*TASK PROMPT*. Please write out, exactly as they appear, the line containing "Click the word" and every line after it to the end of the records, and nothing more.

◆ ◆ ◆ ◆ ◆

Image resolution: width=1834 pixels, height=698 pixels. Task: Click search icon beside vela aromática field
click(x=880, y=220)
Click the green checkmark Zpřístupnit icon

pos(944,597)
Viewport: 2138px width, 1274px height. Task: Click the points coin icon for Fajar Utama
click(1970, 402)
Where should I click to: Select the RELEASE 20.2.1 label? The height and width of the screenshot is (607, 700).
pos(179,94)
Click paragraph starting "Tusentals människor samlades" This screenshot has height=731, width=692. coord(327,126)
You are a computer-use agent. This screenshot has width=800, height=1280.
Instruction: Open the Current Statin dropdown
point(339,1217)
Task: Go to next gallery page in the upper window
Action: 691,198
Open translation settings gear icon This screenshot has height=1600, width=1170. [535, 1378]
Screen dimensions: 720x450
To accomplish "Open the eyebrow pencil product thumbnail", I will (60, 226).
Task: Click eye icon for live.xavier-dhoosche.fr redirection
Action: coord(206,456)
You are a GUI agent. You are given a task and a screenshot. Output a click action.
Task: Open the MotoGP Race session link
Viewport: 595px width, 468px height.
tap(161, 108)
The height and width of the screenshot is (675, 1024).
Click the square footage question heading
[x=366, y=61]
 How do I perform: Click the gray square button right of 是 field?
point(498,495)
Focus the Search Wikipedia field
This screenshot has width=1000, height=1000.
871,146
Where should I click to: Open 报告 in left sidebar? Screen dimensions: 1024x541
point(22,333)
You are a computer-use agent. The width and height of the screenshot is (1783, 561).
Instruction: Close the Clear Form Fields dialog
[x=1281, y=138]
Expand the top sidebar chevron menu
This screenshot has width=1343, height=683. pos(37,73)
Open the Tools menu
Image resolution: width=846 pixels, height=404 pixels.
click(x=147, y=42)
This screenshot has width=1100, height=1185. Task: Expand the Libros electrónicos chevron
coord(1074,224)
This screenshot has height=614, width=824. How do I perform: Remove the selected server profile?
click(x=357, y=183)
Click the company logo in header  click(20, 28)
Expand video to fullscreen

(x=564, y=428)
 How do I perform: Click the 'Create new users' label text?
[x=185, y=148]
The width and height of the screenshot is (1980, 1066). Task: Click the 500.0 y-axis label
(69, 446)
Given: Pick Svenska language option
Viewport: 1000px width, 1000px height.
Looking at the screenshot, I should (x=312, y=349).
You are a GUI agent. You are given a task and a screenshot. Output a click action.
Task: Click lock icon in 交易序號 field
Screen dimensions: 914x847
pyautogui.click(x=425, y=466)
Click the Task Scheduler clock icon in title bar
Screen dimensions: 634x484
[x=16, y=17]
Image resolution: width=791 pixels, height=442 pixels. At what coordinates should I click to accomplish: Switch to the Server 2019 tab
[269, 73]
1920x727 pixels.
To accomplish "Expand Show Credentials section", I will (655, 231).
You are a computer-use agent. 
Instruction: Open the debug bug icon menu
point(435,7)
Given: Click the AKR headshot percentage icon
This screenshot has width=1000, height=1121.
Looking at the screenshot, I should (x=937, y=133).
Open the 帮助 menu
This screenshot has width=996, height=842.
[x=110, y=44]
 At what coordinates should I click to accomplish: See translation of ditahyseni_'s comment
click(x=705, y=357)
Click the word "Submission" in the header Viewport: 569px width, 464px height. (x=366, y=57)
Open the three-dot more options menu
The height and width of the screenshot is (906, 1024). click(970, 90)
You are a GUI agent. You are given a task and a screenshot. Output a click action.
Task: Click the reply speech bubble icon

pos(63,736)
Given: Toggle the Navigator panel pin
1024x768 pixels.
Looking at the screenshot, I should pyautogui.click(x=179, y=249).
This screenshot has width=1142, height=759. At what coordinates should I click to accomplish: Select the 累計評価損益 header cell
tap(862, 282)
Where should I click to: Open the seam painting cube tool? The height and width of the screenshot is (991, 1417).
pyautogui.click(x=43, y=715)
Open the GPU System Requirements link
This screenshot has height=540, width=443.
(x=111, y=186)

◆ ◆ ◆ ◆ ◆

*RESULT FOR THIS TASK*.
Click the word "Submission" in the header Viewport: 569px width, 464px height. (x=366, y=57)
Open the three-dot more options menu
The height and width of the screenshot is (906, 1024). click(970, 90)
You are a GUI agent. You are given a task and a screenshot. Output a click action.
Task: Click the reply speech bubble icon

pos(63,736)
Given: Toggle the Navigator panel pin
1024x768 pixels.
Looking at the screenshot, I should pyautogui.click(x=179, y=249).
This screenshot has width=1142, height=759. At what coordinates should I click to accomplish: Select the 累計評価損益 header cell
tap(862, 282)
Where should I click to: Open the seam painting cube tool? The height and width of the screenshot is (991, 1417).
pyautogui.click(x=43, y=715)
Open the GPU System Requirements link
This screenshot has height=540, width=443.
(x=111, y=186)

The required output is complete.